If minimising uploads is the aim, I wonder if we could go further and guarantee that there is at most one upload per frame. So we take the smallest rect that covers all changed glyphs and upload that.

Following on from that it makes me think a different API would make sense, as the current callback would be executed only 0 or 1 times. So instead it could simply return a result that contains the texture updates.

fn cache_queued<F, U>(&mut self, fonts: &[F]) -> Result<TextureUpdate, CacheWriteErr>

I was also thinking of optimisations this could allow for when we reorder the draw cache. Currently in that case we clear and re-process, which reorders the glyph tall-to-short. It also means we must rasterize all the glyphs again.
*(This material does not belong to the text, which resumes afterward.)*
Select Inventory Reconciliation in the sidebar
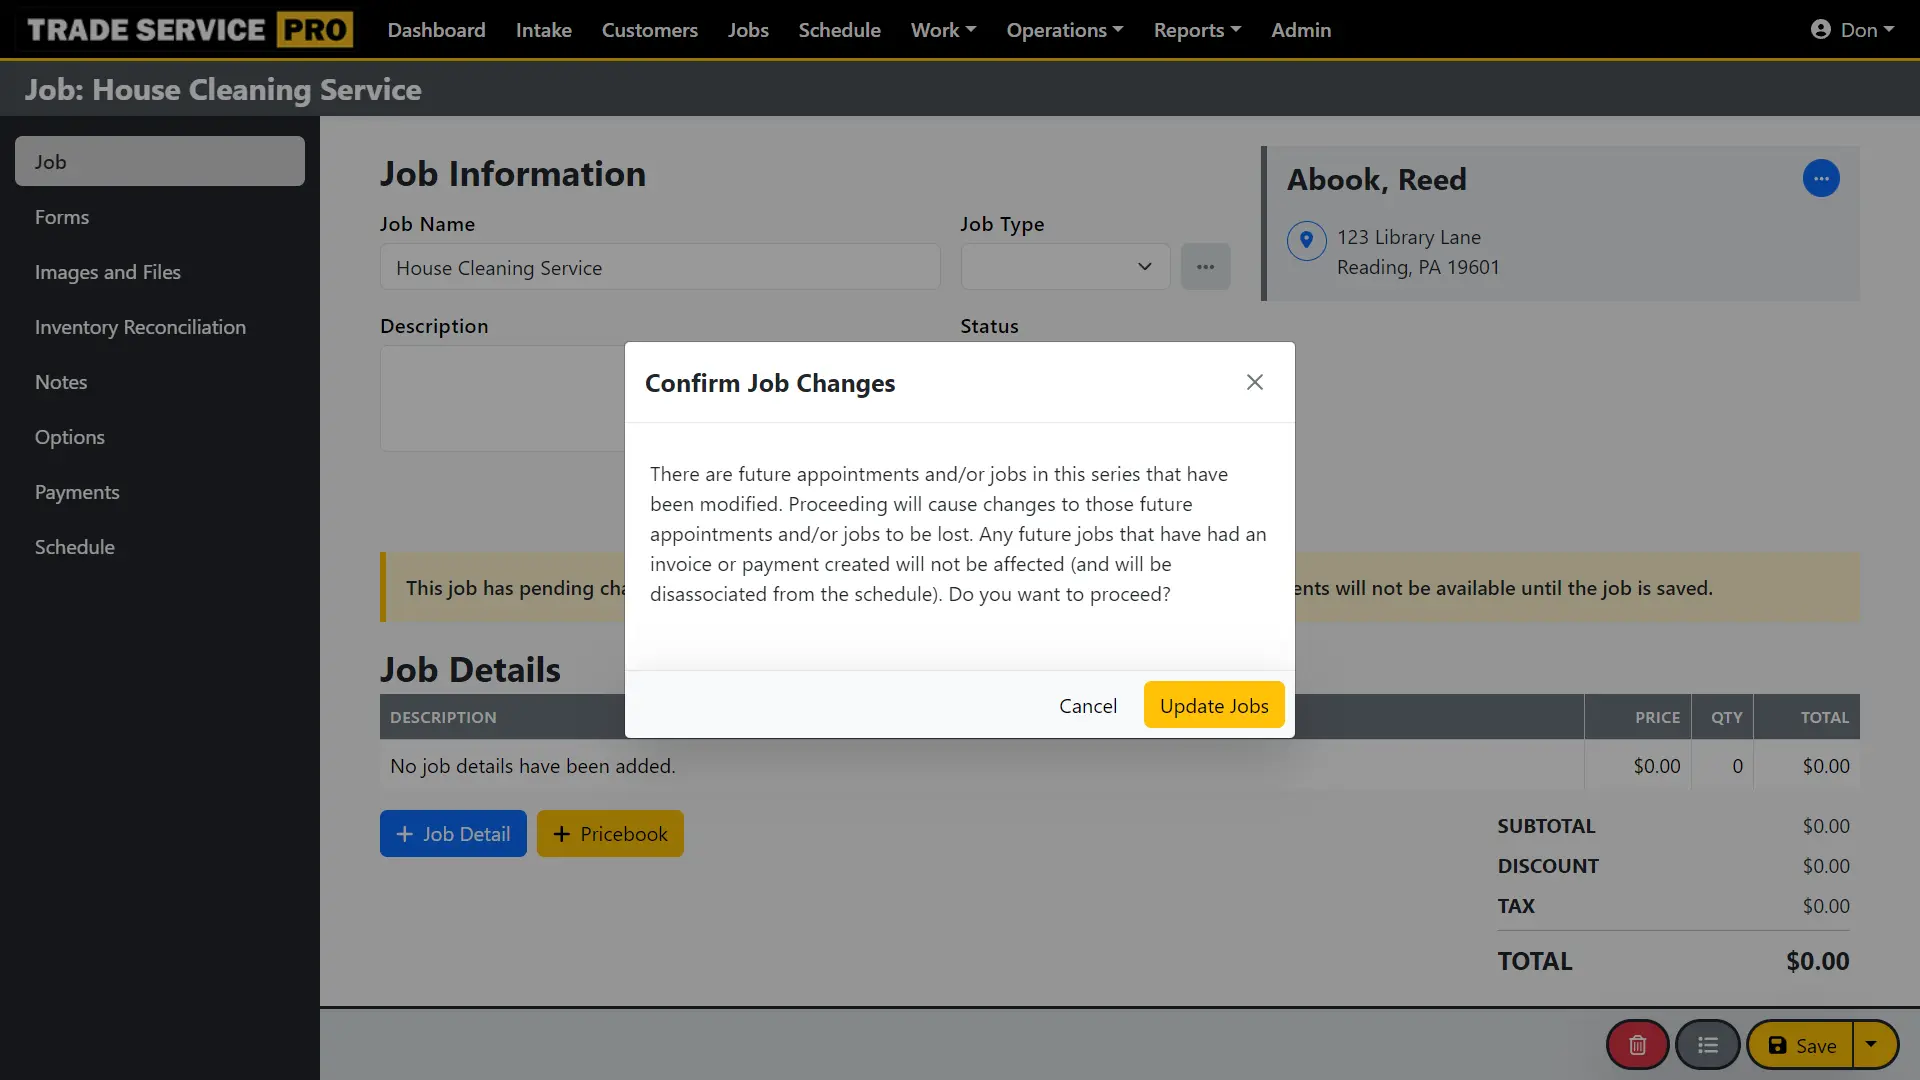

With the texture in ram we could do this by moving the existing glyph data into a new texture reordered position (rasterize anything we haven't got) as an optimisation.

[AlexCharlton]

If minimising uploads is the aim, I wonder if we could go further and guarantee that there is at most one upload per frame. So we take the smallest rect that covers all changed glyphs and upload that.

I think this approach would work quite well, and it makes the API quite attractive too. And yes, given the cost of rasterization, I think the additional opportunities for optimization are pretty interesting as well.

It feels like we've hit on something here, but that something looks like a pretty major change. Unless you're looking for help, I'm happy to let you take the lead here as I'm sure you're better equipped than I to drive this. Either way, I think this branch is far enough away from this vision that I'll close the PR. If you'd like any help moving this forward, just say the word!